This is the sort of piece that should start your synapses firing. I suggest you click over and read it. Just do so with a critical eye.
There's usual drivel about "creative destruction" and the "Innovator's Dilemma." This is dangerous because there's a core of truth to it.
Yes, it's true that when a new technology or business practice transforms an industry, the leaders tend to re-double investment in the old technology. That usually means they disappear.
This is tragic and true. It's just not common. Industry-transforming technology change is rare indeed. The internet, for example, did not transform most industries at the core, but only at the margins.
The Innovator's Dilemma is a natural human response to success and change. It won't go away because we manage differently.
The same is true for bureaucracy. Murray says that "Corporations are bureaucracies and managers are bureaucrats." Perhaps.

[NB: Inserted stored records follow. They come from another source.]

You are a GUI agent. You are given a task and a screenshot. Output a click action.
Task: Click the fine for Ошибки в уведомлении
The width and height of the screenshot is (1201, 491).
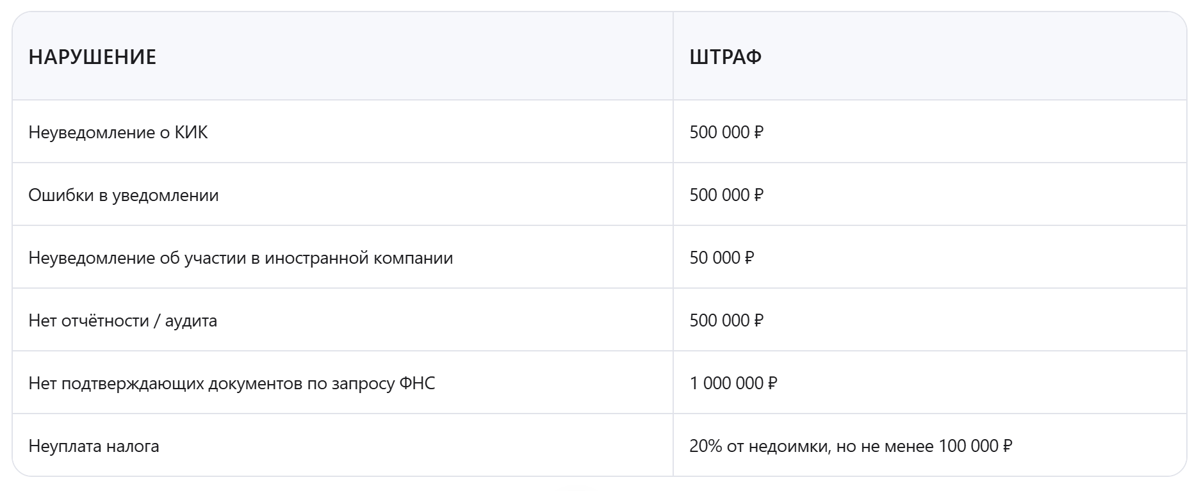tap(726, 195)
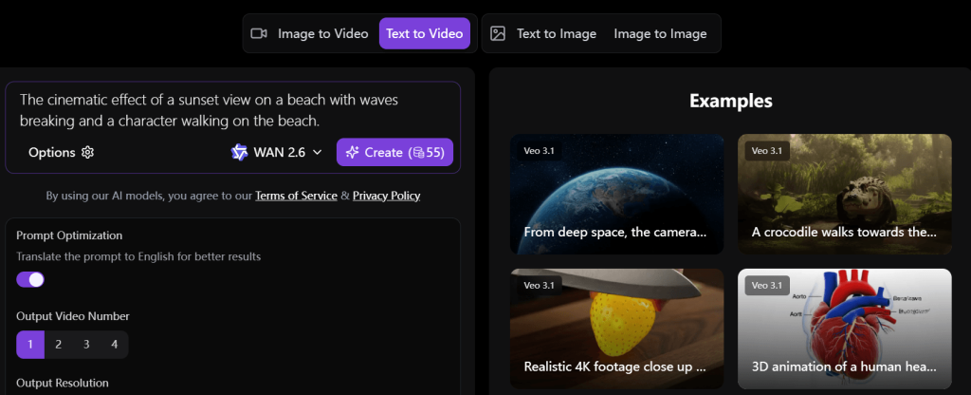
Task: Select output video number 2
Action: 58,344
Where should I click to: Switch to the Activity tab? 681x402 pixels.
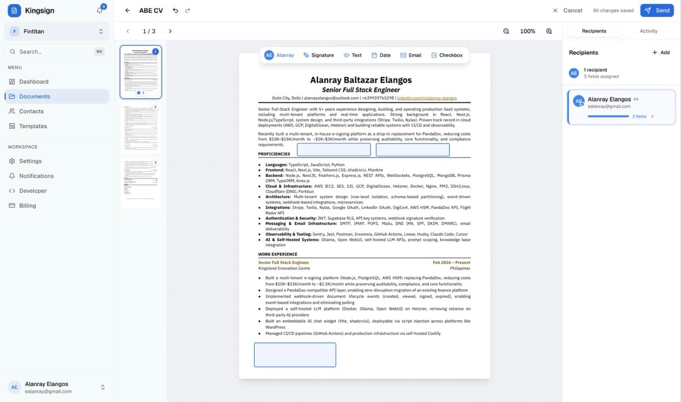[x=649, y=31]
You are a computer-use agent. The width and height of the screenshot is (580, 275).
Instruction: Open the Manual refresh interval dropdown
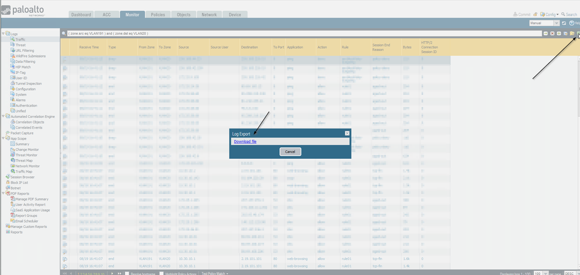click(557, 23)
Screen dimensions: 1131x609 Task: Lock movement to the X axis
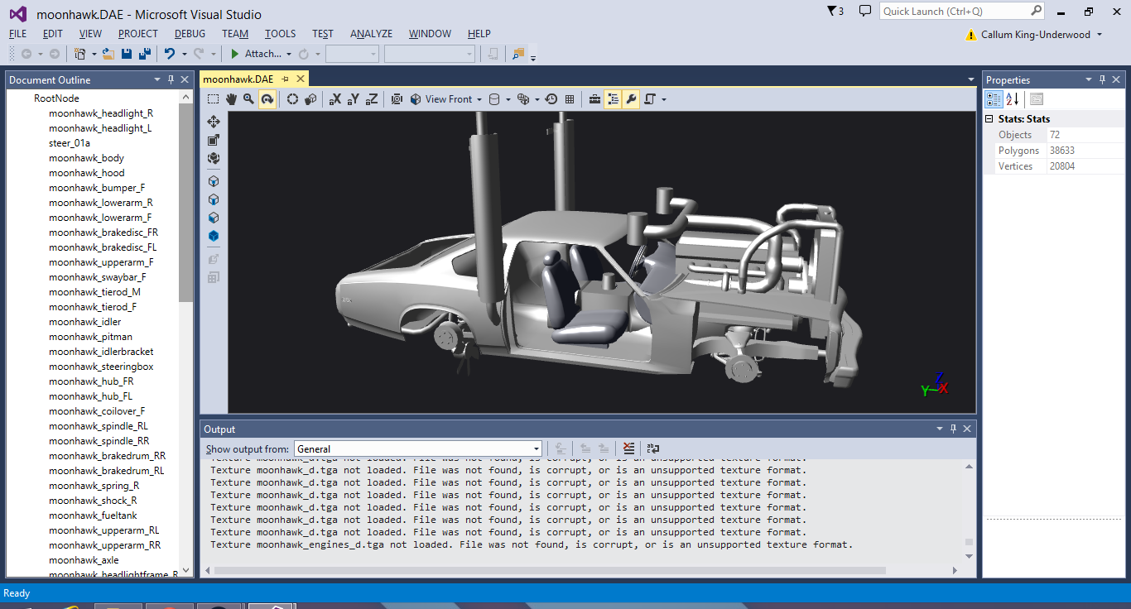pos(334,99)
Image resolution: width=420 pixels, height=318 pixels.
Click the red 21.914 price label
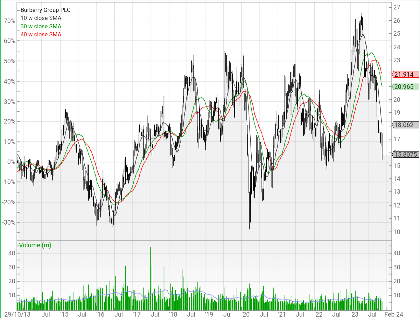point(404,74)
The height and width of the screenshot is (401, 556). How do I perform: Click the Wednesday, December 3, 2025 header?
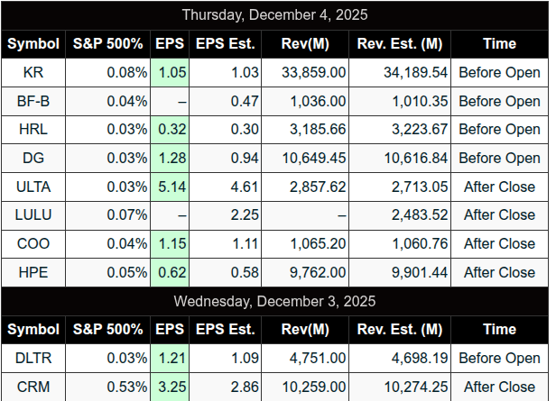[x=274, y=301]
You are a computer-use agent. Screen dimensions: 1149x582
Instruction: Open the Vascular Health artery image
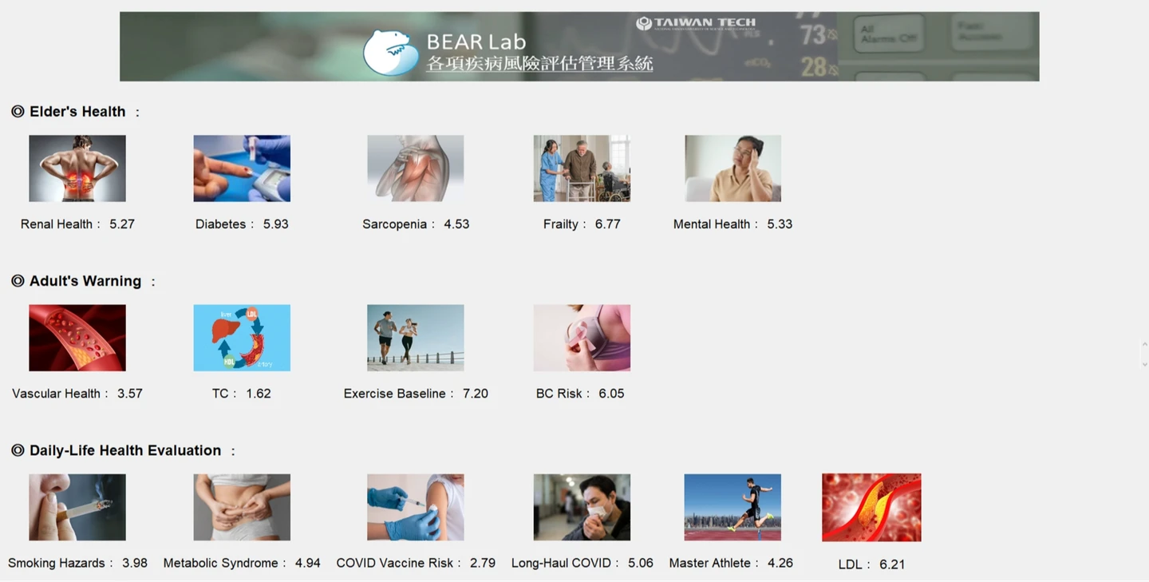[77, 338]
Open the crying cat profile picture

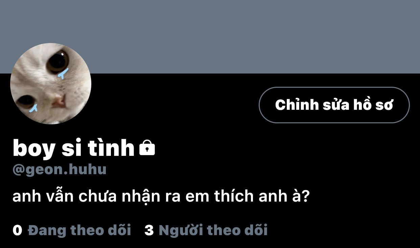coord(51,84)
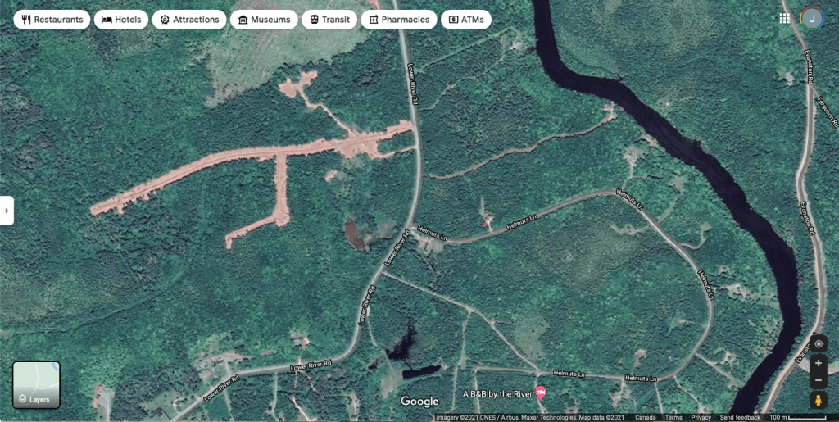
Task: Click the Transit chip
Action: tap(328, 20)
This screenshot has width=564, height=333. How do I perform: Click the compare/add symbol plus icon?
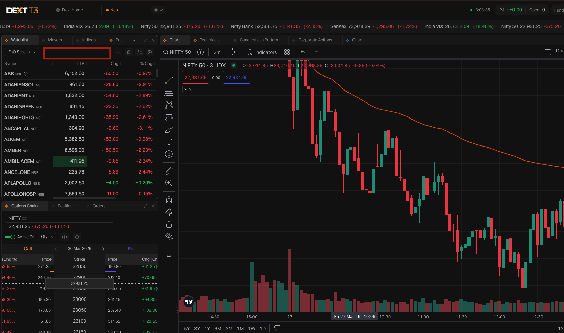click(x=201, y=52)
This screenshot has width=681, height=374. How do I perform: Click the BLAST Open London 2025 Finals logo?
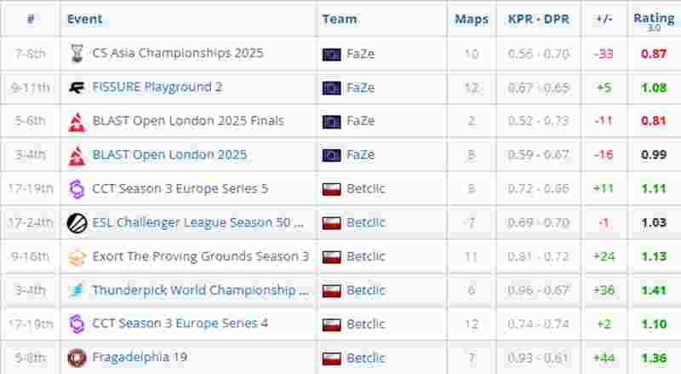pos(77,121)
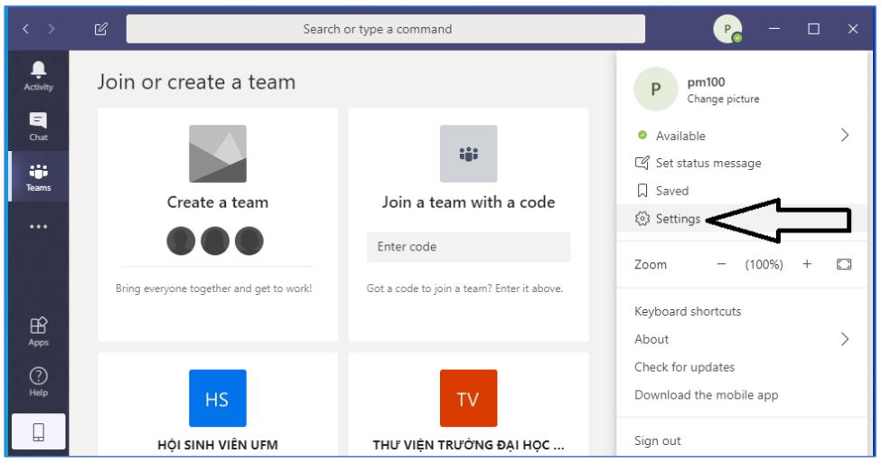This screenshot has height=463, width=881.
Task: Open Help in the left sidebar
Action: point(38,381)
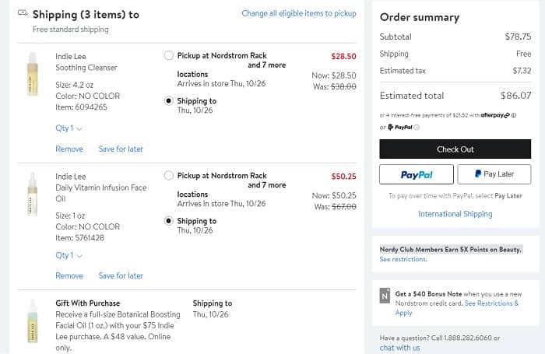Click Change all eligible items to pickup
This screenshot has height=354, width=545.
298,14
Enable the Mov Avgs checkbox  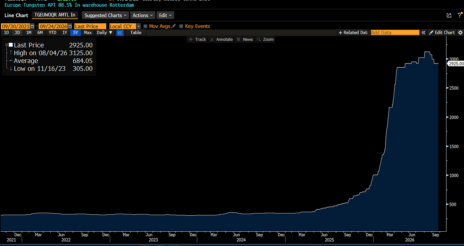(x=145, y=26)
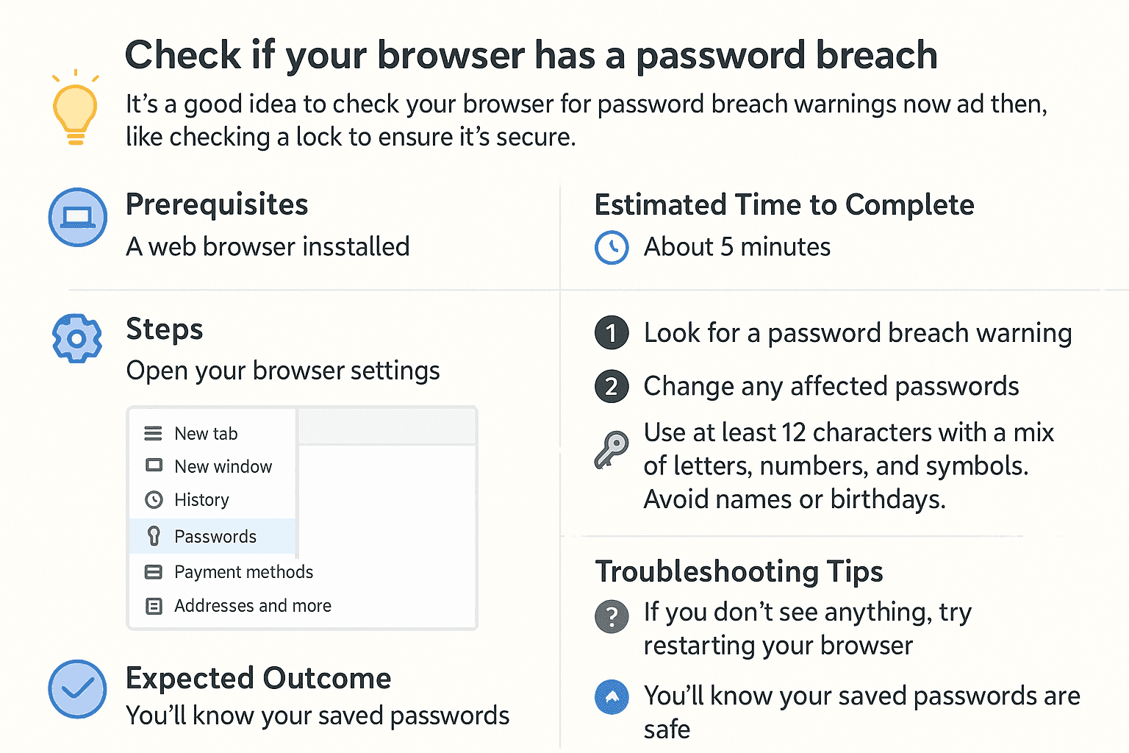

I choose to think that bureaucracy is like barnacles. They will show up on the hull naturally and when they do, you need to scrape them off. When Tom Hall and I did the research for Ruthless Focus, we found companies everywhere that created cultures where barnacles are regularly scraped.
My rule is simple. Behaviors that are rooted in human nature don't change. Clinging to what's brought you to success and making "rules" until they choke you, seems like normal human behavior to me.
The best thing in this provocative article comes near the end. Murray describes what he's looking for in a new model. He says: "The new model will have to instill in workers the kind of drive and creativity and innovative spirit more commonly found among entrepreneurs."
Yup, that's so. And you have to ask, why do we have a problem with this, when it's human nature to want to do good work and to be creative? We don't have to instill that in people. We need to back off and let them do what they do naturally.
We can't do that if we continue to think of our organizations and machines and management as an exotic form of engineering. You can't plan and control your way to creativity and initiative.
The good news is that we have other models. We have them in business and we have them in nature. Here are some ideas about what to do differently.
Don't specify goals to six decimal places. Take the advice of Jack Welch. "Pick and general direction and then implement like hell."
Let people do what people do: get involved and innovate. Set some boundaries, but not much more.
Ditch the procedure manual. Use a few simple rules instead. It works for flocks of birds, for chess and for growing babies. It might just work for you.
Don't lean in and pore over the work. Lean back and let it go.
Boss's Bottom Line
Whatever ultimately happens, a knowledge economy like the one we'll have for some time will require you to tinker less while you support and coach more.




Allen Murrey states "The new model will have to instill in workers the kind of drive and creativity and innovative spirit more commonly found among entrepreneurs. It will have to push power and decision-making down the organization as much as possible, rather than leave it concentrated at the top." Do you believe this will need to be trained or maybe re-learned due to the way our new generations creativity is being smothered in the early years of their education?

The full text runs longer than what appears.